L’industrie de fabrication s’est longtemps appuyée sur la maîtrise statistique des procédés (MSP) pour optimiser ses processus de production. Cependant, ces méthodes présentent des limites : la collecte de données par échantillonnage ne reflète qu’une partie de la réalité et peut donner une image incomplète, voire inexacte, des processus de production.

A l’inverse, les systèmes de vision permettent d'identifier les tendances temporelles entre différents cycles de production. En associant ces données à des outils d’analyse avancée, les fabricants constatent déjà des bénéfices tangibles : ils mettent en lumière des corrélations entre les paramètres de production et les résultats en matière de qualité que les méthodes statistiques traditionnelles ne permettent pas toujours de révéler.

La capacité à capturer, stocker, interpréter et analyser les données de vision continuera de se renforcer au rythme des progrès de l’intelligence artificielle (IA), de l’Internet des objets industriels (IIoT) et des technologies cloud.
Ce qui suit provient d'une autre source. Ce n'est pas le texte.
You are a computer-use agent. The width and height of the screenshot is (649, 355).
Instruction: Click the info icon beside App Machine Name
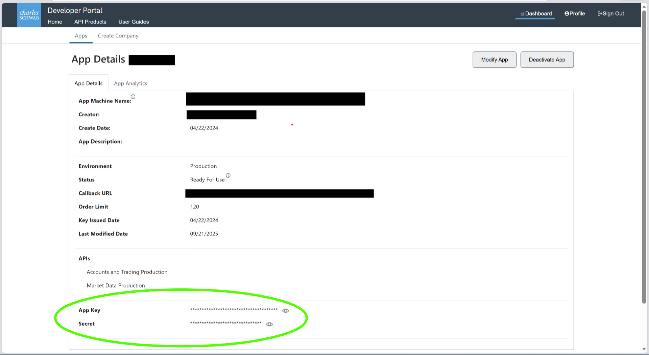coord(133,97)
Volume, intégration, traitement

Aujourd’hui, plusieurs défis techniques limitent encore le plein potentiel de la vision industrielle associée à des outils d’analyse pour optimiser les cadences, les rendements et la qualité dans des environnements de production complexes, dynamiques ou distribués. Parmi ces défis clés, on compte :

     
  • Les volumes de données : une seule ligne de production peut générer plusieurs téraoctets de données de vision par jour, ce qui exige des capacités de stockage et de traitement considérables.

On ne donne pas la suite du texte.